Homework 1 (due on Monday, January 23)

Please note:
  • Problems will be added until the last class before the due date.
  • No electronic submission unless explicitly allowed.
  • Use your own words when answering questions. Copying from other sources (including textbooks, handouts, my blog) is strongly discouraged, because it often indicates you don't understand your answer.

  1. List 8 or more major problems associated with the spreadsheet from hell.
  2. Describe the difference between a continuous variable and a categorical variable, the advantages and/or disadvantages of categorizing a continuous variable.
  3. Describe what sensitivity analysis is and what scenarios a sensitivity analysis can lead to.
  4. Describe Simpson's paradox. A helpful reading is here.
  5. Nashville's December 2005 daily mean temperatures had mean 37.7 degrees (Fahrenheit) and standard deviation 7.0 degrees. The formula between Fahrenheit and Celcius is F = C * 9/5 + 32. Now, do you have enough information to get the mean and SD in Celcius? If yes, what are these? If no, what else do you need?
  6. A binary outcome can only take two possible values. Examples include coin flipping, sex of newborn babies, having a type of cancer or not, etc. We always can denote one outcome as "1" and the other as "0". Let the probability of having "1" be p.
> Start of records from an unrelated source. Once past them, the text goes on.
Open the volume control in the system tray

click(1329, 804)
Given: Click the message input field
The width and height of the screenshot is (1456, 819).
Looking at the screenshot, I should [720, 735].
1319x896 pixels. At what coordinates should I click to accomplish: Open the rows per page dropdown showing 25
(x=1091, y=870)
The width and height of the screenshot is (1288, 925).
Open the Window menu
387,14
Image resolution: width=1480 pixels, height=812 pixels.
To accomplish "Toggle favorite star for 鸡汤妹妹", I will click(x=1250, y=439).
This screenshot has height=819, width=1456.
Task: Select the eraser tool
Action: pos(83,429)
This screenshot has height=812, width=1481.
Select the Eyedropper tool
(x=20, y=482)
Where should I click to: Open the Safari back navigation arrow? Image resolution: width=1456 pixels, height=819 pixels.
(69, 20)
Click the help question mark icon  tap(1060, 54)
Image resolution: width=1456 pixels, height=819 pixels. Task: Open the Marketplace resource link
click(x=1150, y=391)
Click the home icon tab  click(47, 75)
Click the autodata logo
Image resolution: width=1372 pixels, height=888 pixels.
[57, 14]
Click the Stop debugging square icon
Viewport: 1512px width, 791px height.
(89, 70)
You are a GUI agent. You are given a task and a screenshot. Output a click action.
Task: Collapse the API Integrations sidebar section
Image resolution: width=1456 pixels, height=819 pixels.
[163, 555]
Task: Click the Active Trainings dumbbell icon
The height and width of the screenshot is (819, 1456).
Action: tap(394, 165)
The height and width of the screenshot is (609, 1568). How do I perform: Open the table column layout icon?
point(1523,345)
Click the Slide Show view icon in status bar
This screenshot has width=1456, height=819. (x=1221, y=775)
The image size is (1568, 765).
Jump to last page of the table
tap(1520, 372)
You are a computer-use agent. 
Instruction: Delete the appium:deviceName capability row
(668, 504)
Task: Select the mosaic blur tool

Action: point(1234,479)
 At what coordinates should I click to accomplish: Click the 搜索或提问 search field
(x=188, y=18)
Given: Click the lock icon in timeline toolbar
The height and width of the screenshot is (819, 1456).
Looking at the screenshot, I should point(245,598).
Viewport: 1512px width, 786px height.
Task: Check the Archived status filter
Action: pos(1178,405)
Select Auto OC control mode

Then 0 < p < 1 and q = 1 - p is the probability of having "0". Suppose there are n outcomes. The number x of outcome "1" can vary from 0 to n, with varying probabilities. These possible outcomes together with their associated probabilities are called a binomial distribution. The parameter p can be estimated by x/n. The coefficient of variation of this estimator is √[(1 - p)/(np)] x 100%.
    • Calculate the CV for n = 10, 100, 1000 and p = .01, .05, .1, .3, .5.
    • Comment on how CV changes as n increases with p fixed and as p changes with n fixed.
    • Suppose you want to estimate a cancer rate with accuracy measured as CV < 10%. What sample size do you need if the real rate is about 10%? What sample size do you need if the real rate is about 1%?